He tried to keep a wheel on the hump but they were going
too fast. He swerved, and the stones clunked underneath them. It was quicker coming back, knowing where they were going. They rattled past the barns and made it to the main road with a minute to spare.

“Where are we going?”

“Back to the Edison.”

They took the darkened side streets, sneaking down through Zikhron Moshe toward the bus station, keeping to the speed limit. With every passing block, they were safer, just a cabbie and his fare. Instead of relief, Brand was aware of the gun under his seat.

Even in the rain, the Egged station was busy, the buses idling in their spaces, the passengers lit like fish in an aquarium.

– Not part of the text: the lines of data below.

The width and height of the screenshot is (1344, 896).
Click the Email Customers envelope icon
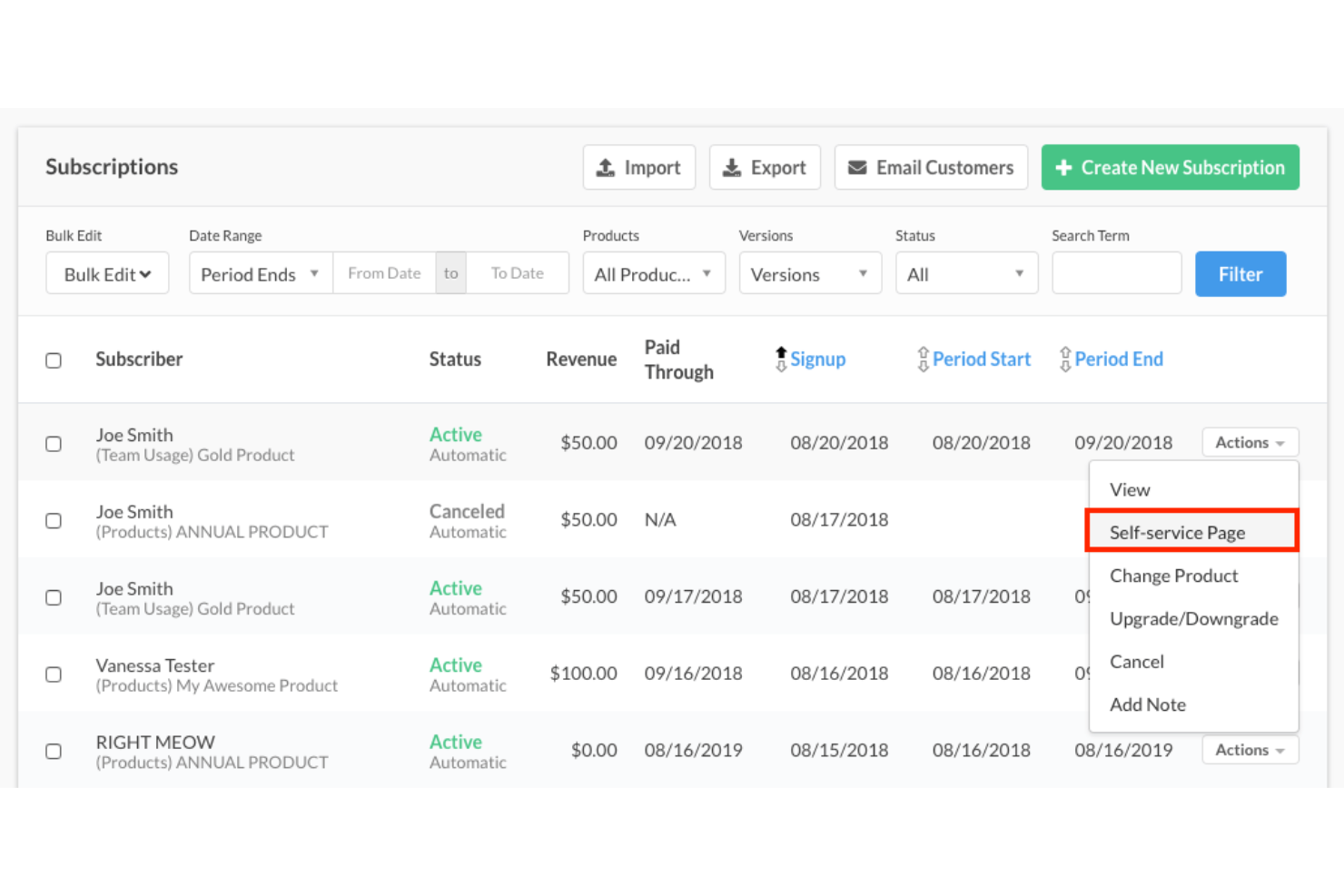(857, 167)
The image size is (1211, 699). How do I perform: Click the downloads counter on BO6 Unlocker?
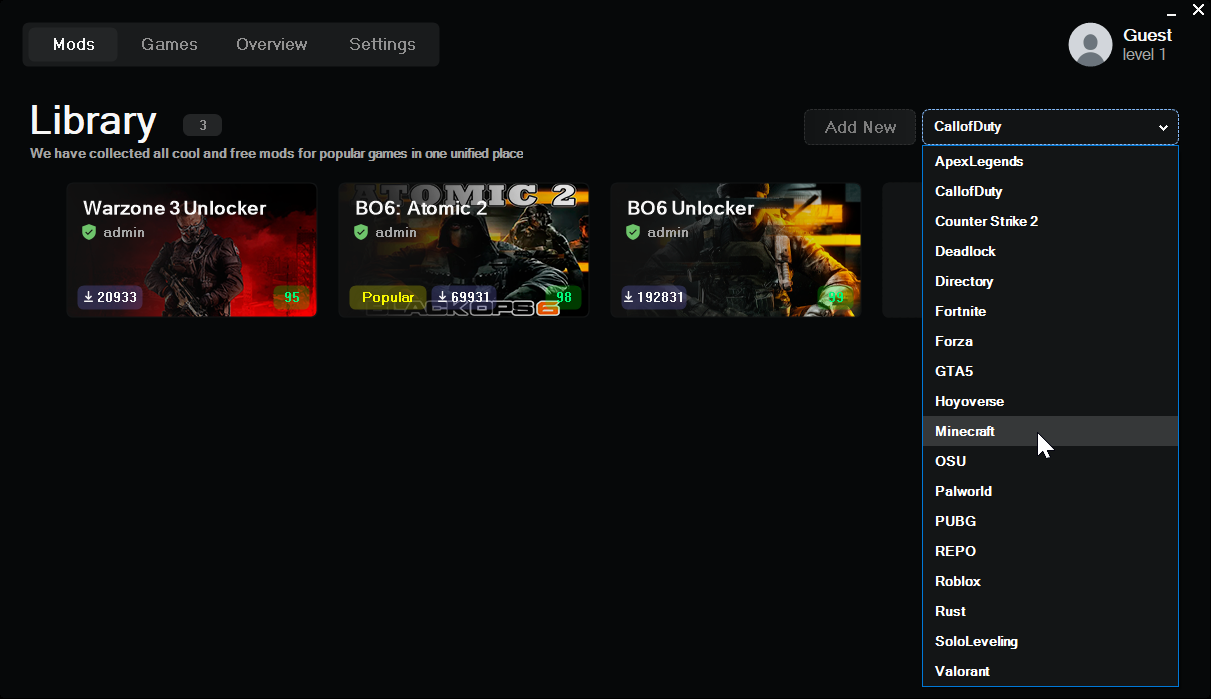tap(653, 296)
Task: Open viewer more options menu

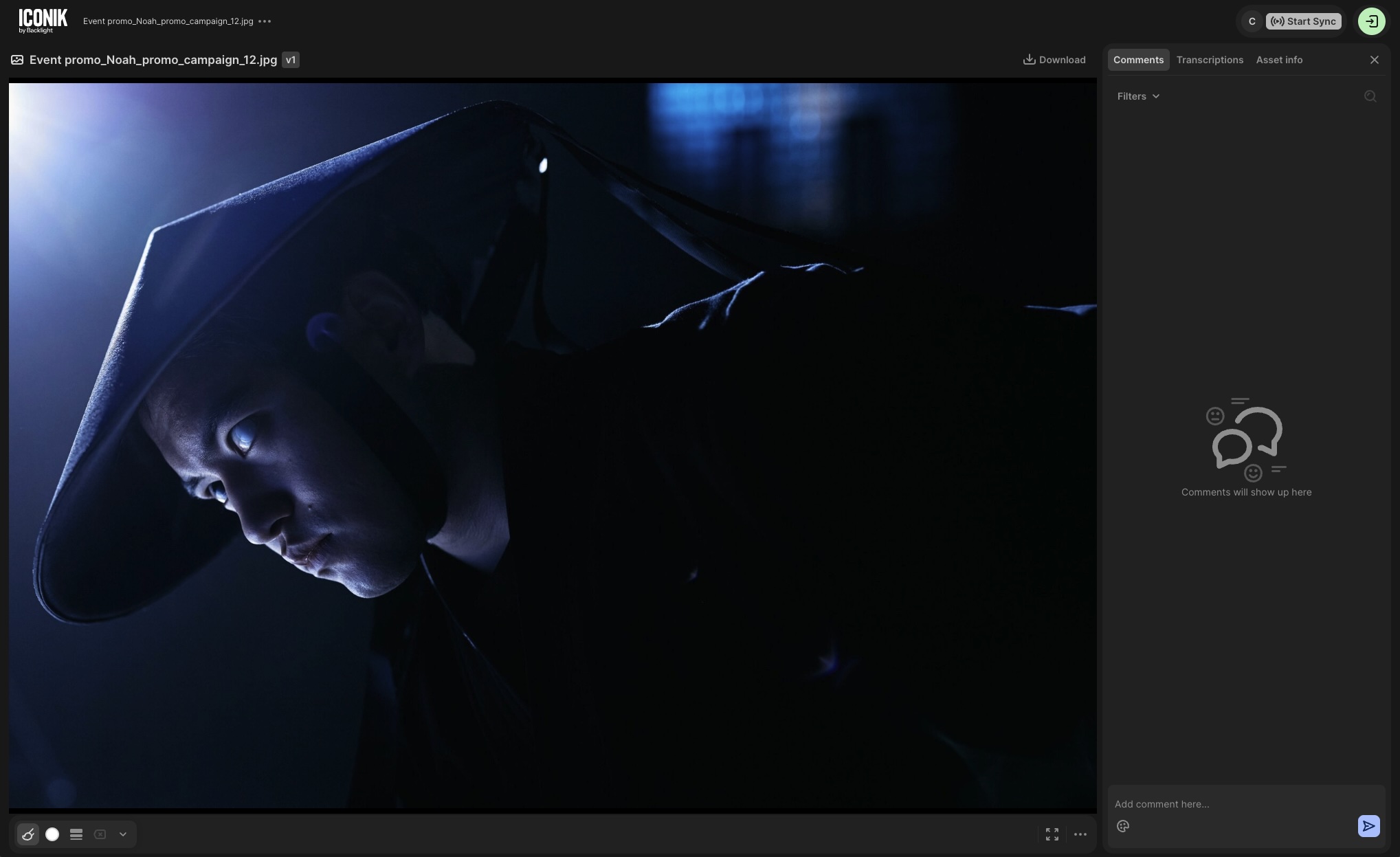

“Time,” Asher said, holding up his watch, but so far away, with the power still out and the rain falling all around, it was impossible to tell if the bomb had gone off. Brand thought it was a cheat. After all their trouble, he wanted to hear it.

4

T
hey would never know what happened exactly. Supposedly the target had been CID headquarters, brimming with intelligence and weapons and possible hostages, but the operation had been called off, most likely because of the weather. The government station reported that several power facilities had been attacked. Perforce, the Haganah denied any involvement. Though he knew the substation would be under surveillance, Brand wanted to drive out to Ge'ula with a pair of field glasses and see the damage for himself, as if to prove they'd actually done it. The closest he came was taking a fare to the old-age home, glimpsing the tower—intact, as were the wires—as he passed the bare fields of the orphanage. In retrospect, the mission seemed both heroic and foolhardy, but mainly disorganized. Brand was no soldier, yet again and again
over the following days, as he tooled around town, telling stories of King Herod and the City of David, he pictured himself and Asher bumping along the stony road beside the barns in the dark, recalling the night not with honest dread but pride and a belated excitement. Crazily, he wanted to do it again.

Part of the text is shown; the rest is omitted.